Recently, a study demonstrated that γδ T cells express granzyme and their data establish a granzyme- and granulysin-mediated innate immune mechanism exerted by γδ T cells to kill late-stage blood-residing P. falciparum. Here, we briefly introduce the granzyme and the relationship between γδ T cells and granzyme.
Introduction of Granzyme
As a family of serine proteases, granzymes are expressed broadly by cytotoxic T lymphocytes and natural killer (NK) cells. They are components of the immune system that protect higher organisms against viral infection and cellular transformation. Typically, after receptor-mediated conjugate generation between a granzyme-containing cell and an infected or transformed target cell, granzymes enter the target cell through endocytosis and induce apoptosis.
Among a number of granzymes, granzyme B is the most powerful pro-apoptotic member. Cysteine proteases play a crucial role in apoptosis, enabling the cleavage of proteins after acidic residues, especially aspartic acid. Until now, granzymes have been well characterized only in human and rodents, and can be grouped into three subfamilies based on substrate specificity: (1) members of the granzyme family that have enzymatic activity similar to the serine protease chymotrypsin are encoded by a gene cluster termed the ‘chymase locus’; (2) granzymes with trypsin-like specificities are encoded by the ‘tryptase locus’; (3) and a third subfamily cleaves after unbranched hydrophobic residues, especially methionine, and is encoded by the ‘Met-ase locus’.
It is worth noting that all granzymes are synthesized as zymogens and, after clipping of the leader peptide, maximal enzymatic activity is achieved through the removal of an amino-terminal dipeptide.
Fig.1 γδ T cells expand and develop cytolytic potential in response to P. falciparum-infected RBC supernatants. (Hernández-Castañeda, 2020)
γδ T Cells Function by Granzyme
In a recent study, researchers found that γδ T cells, particularly gVd2 T cells, bind P. falciparum-infected RBCs to generate immune conjugates. Besides, it is also proven that the killer cells release Granzyme B (GzmB), which is transferred into the bound iRBCs, and the parasite viability is quickly reduced within these conjugates. The biological significance of this observation is supported by a variety of published lines of evidence:
- a GzmB single-chain Ab fusion construct directed against merozoites inhibited parasite growth;
- γδ T cells showed antimalarial activity in a GNLY-dependent mechanism;
- innate immune killer cells upregulate and release GzmB in response to iRBCs;
- Gzms as well as GNLY levels are improved in P. falciparum-infected individuals.
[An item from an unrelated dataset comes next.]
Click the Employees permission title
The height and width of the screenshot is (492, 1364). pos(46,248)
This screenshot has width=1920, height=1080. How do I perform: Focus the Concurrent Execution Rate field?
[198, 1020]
Related research has revealed that incubation with GzmB in combination with PFN reduces the viability of both the early stages and late stages of the parasite. Besides, research data has shown a novel innate immune mechanism of how γδ T cells provide immune protection against blood-stage malaria via the specific binding to iRBCs to release the cytotoxic effector molecules GzmB and GNLY that subsequently efficiently kill the intracellular late-stage parasites.
- Hernández-Castañeda, M. A., et al. γδ T Cells Kill Plasmodium falciparum in a Granzyme- and Granulysin-Dependent Mechanism during the Late Blood Stage. The Journal of Immunology. 2020, 204(7), 1798-1809.